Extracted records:
◆ ◆ ◆ ◆
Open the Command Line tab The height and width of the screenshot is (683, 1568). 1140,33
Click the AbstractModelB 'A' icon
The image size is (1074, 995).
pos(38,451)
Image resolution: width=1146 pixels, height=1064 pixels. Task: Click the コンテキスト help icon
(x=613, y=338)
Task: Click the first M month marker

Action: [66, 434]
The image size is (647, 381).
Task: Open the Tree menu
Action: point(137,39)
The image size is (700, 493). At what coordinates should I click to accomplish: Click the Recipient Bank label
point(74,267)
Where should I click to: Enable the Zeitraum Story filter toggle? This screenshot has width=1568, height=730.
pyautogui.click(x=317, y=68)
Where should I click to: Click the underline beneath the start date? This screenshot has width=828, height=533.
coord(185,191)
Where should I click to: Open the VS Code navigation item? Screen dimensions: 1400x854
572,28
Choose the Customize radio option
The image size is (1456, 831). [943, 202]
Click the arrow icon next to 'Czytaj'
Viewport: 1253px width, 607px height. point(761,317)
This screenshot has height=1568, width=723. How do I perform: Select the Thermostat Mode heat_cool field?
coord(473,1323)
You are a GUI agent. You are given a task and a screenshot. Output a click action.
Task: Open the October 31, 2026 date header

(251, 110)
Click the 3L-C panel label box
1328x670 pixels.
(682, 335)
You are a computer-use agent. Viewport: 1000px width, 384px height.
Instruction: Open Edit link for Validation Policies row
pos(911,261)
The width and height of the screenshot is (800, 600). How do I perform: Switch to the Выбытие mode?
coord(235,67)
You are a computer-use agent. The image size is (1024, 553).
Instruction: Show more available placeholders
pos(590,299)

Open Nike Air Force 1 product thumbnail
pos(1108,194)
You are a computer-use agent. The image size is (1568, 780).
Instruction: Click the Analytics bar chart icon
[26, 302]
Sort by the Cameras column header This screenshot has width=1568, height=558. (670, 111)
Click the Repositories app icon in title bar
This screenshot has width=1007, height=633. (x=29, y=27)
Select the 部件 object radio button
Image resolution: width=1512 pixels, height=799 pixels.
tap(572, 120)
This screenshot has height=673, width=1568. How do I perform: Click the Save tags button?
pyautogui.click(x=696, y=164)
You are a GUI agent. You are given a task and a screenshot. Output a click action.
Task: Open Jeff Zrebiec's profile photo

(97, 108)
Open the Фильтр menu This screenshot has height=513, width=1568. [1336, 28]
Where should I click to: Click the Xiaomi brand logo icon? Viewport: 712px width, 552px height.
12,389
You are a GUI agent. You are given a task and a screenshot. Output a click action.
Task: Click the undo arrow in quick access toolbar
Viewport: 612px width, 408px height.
◆ ◆ ◆ ◆
**What this task involves:** Transcribe exactly, and only, the lines from the one with "Select the 部件 object radio button" through the last line of the data.

**Answer for the task:**
Select the 部件 object radio button
Image resolution: width=1512 pixels, height=799 pixels.
tap(572, 120)
This screenshot has height=673, width=1568. How do I perform: Click the Save tags button?
pyautogui.click(x=696, y=164)
You are a GUI agent. You are given a task and a screenshot. Output a click action.
Task: Open Jeff Zrebiec's profile photo

(97, 108)
Open the Фильтр menu This screenshot has height=513, width=1568. [1336, 28]
Where should I click to: Click the Xiaomi brand logo icon? Viewport: 712px width, 552px height.
12,389
You are a GUI agent. You are given a task and a screenshot. Output a click action.
Task: Click the undo arrow in quick access toolbar
Viewport: 612px width, 408px height.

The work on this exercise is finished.